22.09.2023 | aktual.: 24.09.2023 17:21
Ukraińcy już od miesięcy starają się zastąpić staty ludzkie sprzętowymi i znaleźć sposób na zwiększenie siły ognia w przypadku przewagi liczebnej Rosjan. Idealnym rozwiązaniem wydają się zdalnie sterowane wieżyczki z zamontowanymi karabinami maszynowymi i/lub granatnikami ustawiane konkretnych miejscach linii obrony.

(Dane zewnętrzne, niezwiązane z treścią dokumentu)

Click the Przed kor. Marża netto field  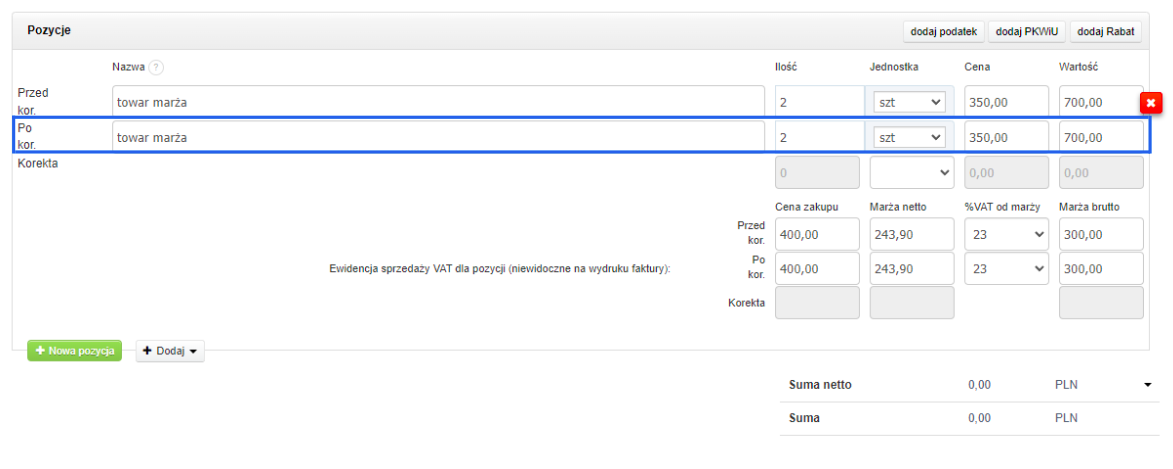pyautogui.click(x=911, y=234)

Część to konstrukcje wykonane w praktyce przez hobbystów w warunkach frontowych wykorzystujące nawet pady DualShock 4 v2 od PlayStation, ale pojawiają się też konstrukcje fabrycznie nowe. Teraz po miesiącach testów taka wieżyczka "ShaBlya" od firmy Roboneers została wprowadzona do użytku w Siłach Zbrojny Ukrainy (SZU). Ukraińcy chwalą się też, że zyskała ona spore zainteresowanie byłego premiera Wielkiej Brytanii Borisa Johnsona.
Dalsza część artykułu pod materiałem wideo
Wieżyczka "ShaBlya" zdalnie sterowany stacjonarny lub mobilny eksterminator Rosjan
Wieżyczka "ShaBlya" to lekka konstrukcja rozkładana na trójnożnej podstawie z uchwytem na broń, wyposażona w kamerę dzienną, termowizyjną i dalmierz laserowy. Wspierany asortyment obejmuje m.in. zastosowanie uniwersalnych karabinów maszynowych (ukm) typu PKM lub PKT kal. 7,62x54 mm R z 250-nabojowym zasobnikiem amunicyjnym tak jak widzieliśmy w przypadku prototypu sterowanego za pomocą konsolki Steamdeck.

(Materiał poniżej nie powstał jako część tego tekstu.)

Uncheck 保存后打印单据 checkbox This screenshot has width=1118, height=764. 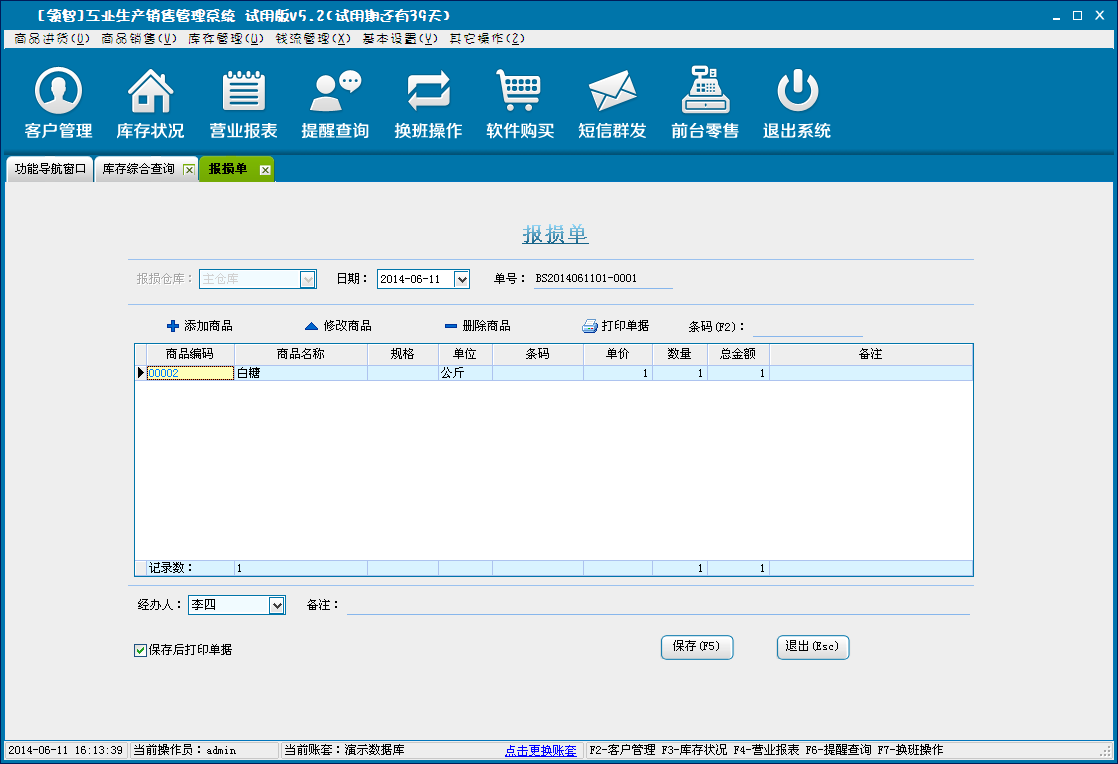[141, 650]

Jednakże finalny wariant obejmuje też wsparcie dla granatników maszynowych AGS-17 kal. 30 mm, a powiększony model o masie 180 kg pozwala na wykorzystanie potężnych wielkokalibrowych karabinów maszynowych (wkm) DSzK bądź NSW kal. 12,7x108 mm.

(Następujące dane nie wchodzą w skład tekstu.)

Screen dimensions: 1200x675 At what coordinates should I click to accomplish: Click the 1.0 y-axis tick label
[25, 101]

Wieżyczka ma się obracać z prędkością 90 stopni na sekundę, a zakres pracy w elewacji wynosi od -13 do 75 stopni i 360 stopni azymucie. "ShaBlya" jest podłączona do jednostki sterującej za pomocą kabla, co zapewnia odporność na środki walki elektronicznej.
To jednak niejedyne zastosowanie, ponieważ Ukraińcy opracowali też czterokołowy łazik "Lynx" o którym pisał Mateusz Tomczak pozwalający na wykorzystanie "ShaBlya" w ataku na rosyjskie umocnienia. W tym przypadku jeden z żołnierzy kieruje łazikiem, a drugi steruje modułem uzbrojenia.